┌────────

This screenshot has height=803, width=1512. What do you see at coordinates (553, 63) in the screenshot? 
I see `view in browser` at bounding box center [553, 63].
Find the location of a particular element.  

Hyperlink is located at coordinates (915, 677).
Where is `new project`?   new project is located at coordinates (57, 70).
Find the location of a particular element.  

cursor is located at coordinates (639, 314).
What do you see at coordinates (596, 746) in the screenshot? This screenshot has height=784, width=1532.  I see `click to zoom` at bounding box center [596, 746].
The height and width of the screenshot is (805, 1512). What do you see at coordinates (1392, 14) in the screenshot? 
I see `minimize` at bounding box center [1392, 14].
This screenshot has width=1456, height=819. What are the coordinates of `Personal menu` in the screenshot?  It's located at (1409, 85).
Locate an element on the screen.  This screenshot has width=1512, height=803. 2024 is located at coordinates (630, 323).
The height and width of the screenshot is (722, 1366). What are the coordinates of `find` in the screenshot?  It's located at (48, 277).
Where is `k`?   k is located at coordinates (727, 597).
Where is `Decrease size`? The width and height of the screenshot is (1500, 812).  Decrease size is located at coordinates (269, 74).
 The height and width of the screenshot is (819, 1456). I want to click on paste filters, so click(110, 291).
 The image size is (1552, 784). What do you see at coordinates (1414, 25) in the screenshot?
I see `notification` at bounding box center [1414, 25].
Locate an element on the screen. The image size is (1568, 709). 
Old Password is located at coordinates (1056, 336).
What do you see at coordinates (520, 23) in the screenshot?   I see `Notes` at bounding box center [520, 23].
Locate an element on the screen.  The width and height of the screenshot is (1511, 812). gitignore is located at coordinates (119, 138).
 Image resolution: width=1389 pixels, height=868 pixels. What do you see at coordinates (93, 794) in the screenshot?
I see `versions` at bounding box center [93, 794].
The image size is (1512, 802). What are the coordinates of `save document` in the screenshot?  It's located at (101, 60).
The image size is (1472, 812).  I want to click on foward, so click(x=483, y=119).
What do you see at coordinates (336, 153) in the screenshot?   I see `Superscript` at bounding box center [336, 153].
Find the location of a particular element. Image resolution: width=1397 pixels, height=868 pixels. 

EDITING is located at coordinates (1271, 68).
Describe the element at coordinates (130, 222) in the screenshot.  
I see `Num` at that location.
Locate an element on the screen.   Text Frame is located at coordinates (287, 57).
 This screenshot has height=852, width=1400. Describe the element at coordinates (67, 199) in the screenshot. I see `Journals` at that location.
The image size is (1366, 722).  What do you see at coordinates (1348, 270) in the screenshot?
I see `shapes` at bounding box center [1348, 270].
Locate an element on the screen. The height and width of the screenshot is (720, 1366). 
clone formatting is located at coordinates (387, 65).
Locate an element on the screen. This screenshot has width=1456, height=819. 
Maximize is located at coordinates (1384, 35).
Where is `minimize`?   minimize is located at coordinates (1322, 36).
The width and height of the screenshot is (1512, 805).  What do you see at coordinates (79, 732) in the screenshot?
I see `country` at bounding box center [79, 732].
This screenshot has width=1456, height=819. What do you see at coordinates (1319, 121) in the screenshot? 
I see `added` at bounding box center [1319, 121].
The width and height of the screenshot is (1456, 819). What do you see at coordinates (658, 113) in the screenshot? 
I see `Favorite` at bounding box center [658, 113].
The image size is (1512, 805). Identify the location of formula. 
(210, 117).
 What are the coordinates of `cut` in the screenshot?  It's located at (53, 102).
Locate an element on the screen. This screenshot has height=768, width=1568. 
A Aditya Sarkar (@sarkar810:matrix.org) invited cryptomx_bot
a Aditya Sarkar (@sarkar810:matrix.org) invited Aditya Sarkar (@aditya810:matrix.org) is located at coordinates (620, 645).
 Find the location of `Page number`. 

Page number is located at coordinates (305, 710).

└────────

__What you will do__:
Copy all of the data above line for line, with every character as it appears.

__Result__:
This screenshot has height=803, width=1512. What do you see at coordinates (553, 63) in the screenshot? 
I see `view in browser` at bounding box center [553, 63].
Find the location of a particular element.  

Hyperlink is located at coordinates (915, 677).
Where is `new project`?   new project is located at coordinates (57, 70).
Find the location of a particular element.  

cursor is located at coordinates (639, 314).
What do you see at coordinates (596, 746) in the screenshot? This screenshot has height=784, width=1532.  I see `click to zoom` at bounding box center [596, 746].
The height and width of the screenshot is (805, 1512). What do you see at coordinates (1392, 14) in the screenshot? 
I see `minimize` at bounding box center [1392, 14].
This screenshot has width=1456, height=819. What are the coordinates of `Personal menu` in the screenshot?  It's located at (1409, 85).
Locate an element on the screen.  This screenshot has width=1512, height=803. 2024 is located at coordinates (630, 323).
The height and width of the screenshot is (722, 1366). What are the coordinates of `find` in the screenshot?  It's located at (48, 277).
Where is `k`?   k is located at coordinates (727, 597).
Where is `Decrease size`? The width and height of the screenshot is (1500, 812).  Decrease size is located at coordinates (269, 74).
 The height and width of the screenshot is (819, 1456). I want to click on paste filters, so click(110, 291).
 The image size is (1552, 784). What do you see at coordinates (1414, 25) in the screenshot?
I see `notification` at bounding box center [1414, 25].
Locate an element on the screen. The image size is (1568, 709). 
Old Password is located at coordinates (1056, 336).
What do you see at coordinates (520, 23) in the screenshot?   I see `Notes` at bounding box center [520, 23].
Locate an element on the screen.  The width and height of the screenshot is (1511, 812). gitignore is located at coordinates (119, 138).
 Image resolution: width=1389 pixels, height=868 pixels. What do you see at coordinates (93, 794) in the screenshot?
I see `versions` at bounding box center [93, 794].
The image size is (1512, 802). What are the coordinates of `save document` in the screenshot?  It's located at (101, 60).
The image size is (1472, 812).  I want to click on foward, so click(x=483, y=119).
What do you see at coordinates (336, 153) in the screenshot?   I see `Superscript` at bounding box center [336, 153].
Find the location of a particular element. Image resolution: width=1397 pixels, height=868 pixels. 

EDITING is located at coordinates (1271, 68).
Describe the element at coordinates (130, 222) in the screenshot.  
I see `Num` at that location.
Locate an element on the screen.   Text Frame is located at coordinates (287, 57).
 This screenshot has height=852, width=1400. Describe the element at coordinates (67, 199) in the screenshot. I see `Journals` at that location.
The image size is (1366, 722).  What do you see at coordinates (1348, 270) in the screenshot?
I see `shapes` at bounding box center [1348, 270].
Locate an element on the screen. The height and width of the screenshot is (720, 1366). 
clone formatting is located at coordinates (387, 65).
Locate an element on the screen. This screenshot has width=1456, height=819. 
Maximize is located at coordinates (1384, 35).
Where is `minimize`?   minimize is located at coordinates (1322, 36).
The width and height of the screenshot is (1512, 805).  What do you see at coordinates (79, 732) in the screenshot?
I see `country` at bounding box center [79, 732].
This screenshot has width=1456, height=819. What do you see at coordinates (1319, 121) in the screenshot? 
I see `added` at bounding box center [1319, 121].
The width and height of the screenshot is (1456, 819). What do you see at coordinates (658, 113) in the screenshot? 
I see `Favorite` at bounding box center [658, 113].
The image size is (1512, 805). Identify the location of formula. 
(210, 117).
 What are the coordinates of `cut` in the screenshot?  It's located at (53, 102).
Locate an element on the screen. This screenshot has height=768, width=1568. 
A Aditya Sarkar (@sarkar810:matrix.org) invited cryptomx_bot
a Aditya Sarkar (@sarkar810:matrix.org) invited Aditya Sarkar (@aditya810:matrix.org) is located at coordinates (620, 645).
 Find the location of `Page number`. 

Page number is located at coordinates (305, 710).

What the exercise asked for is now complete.